[Dataset extract — start]

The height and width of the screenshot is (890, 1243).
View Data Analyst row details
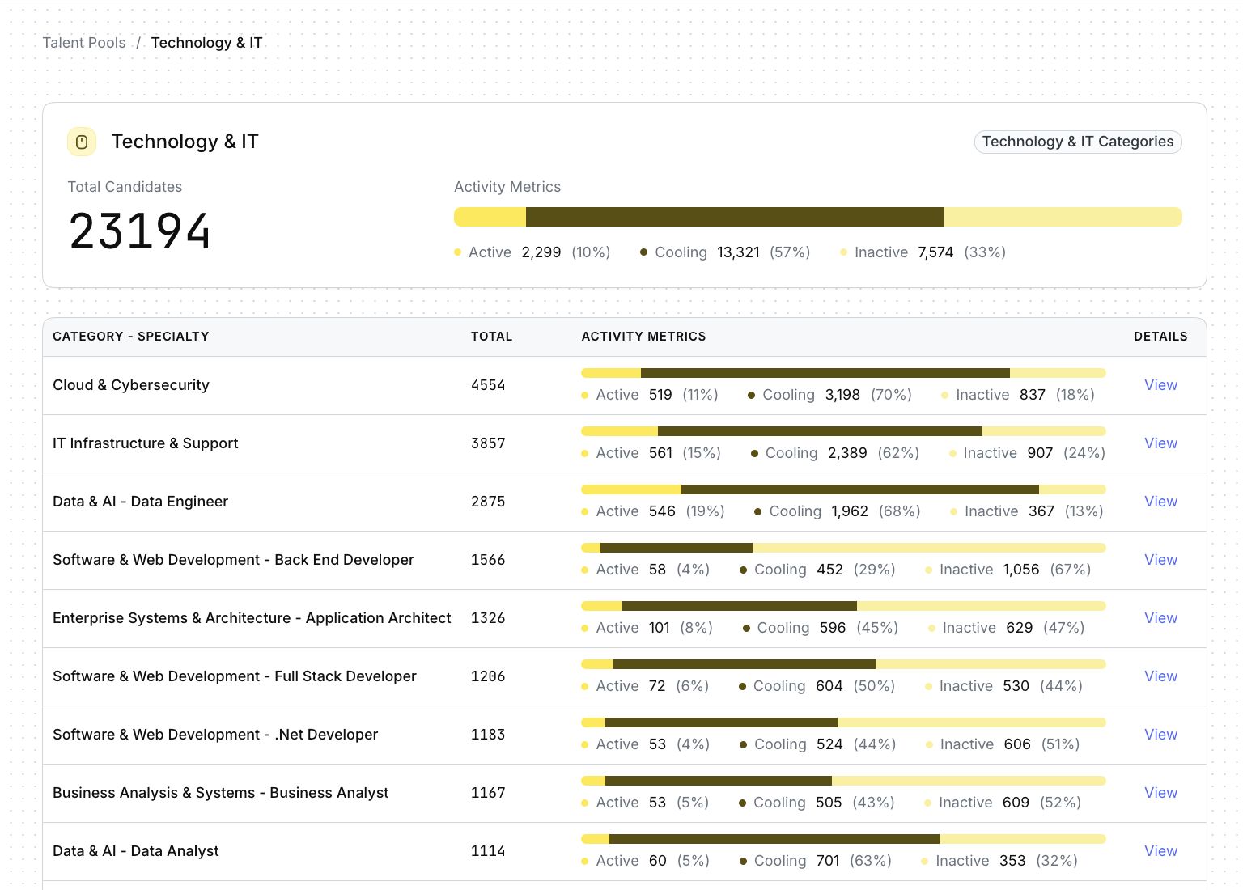[x=1160, y=851]
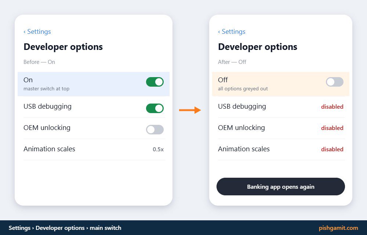
Task: Select OEM unlocking row in right panel
Action: 281,128
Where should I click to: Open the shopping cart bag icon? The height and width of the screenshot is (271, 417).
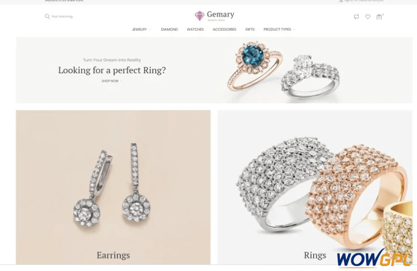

[Dataset extract — finish]

## Task to carry out
Where a line of the records includes "height", copy it.

## Solution for this exercise
The height and width of the screenshot is (890, 1243).
Where should I click to: Open the shopping cart bag icon? The height and width of the screenshot is (271, 417).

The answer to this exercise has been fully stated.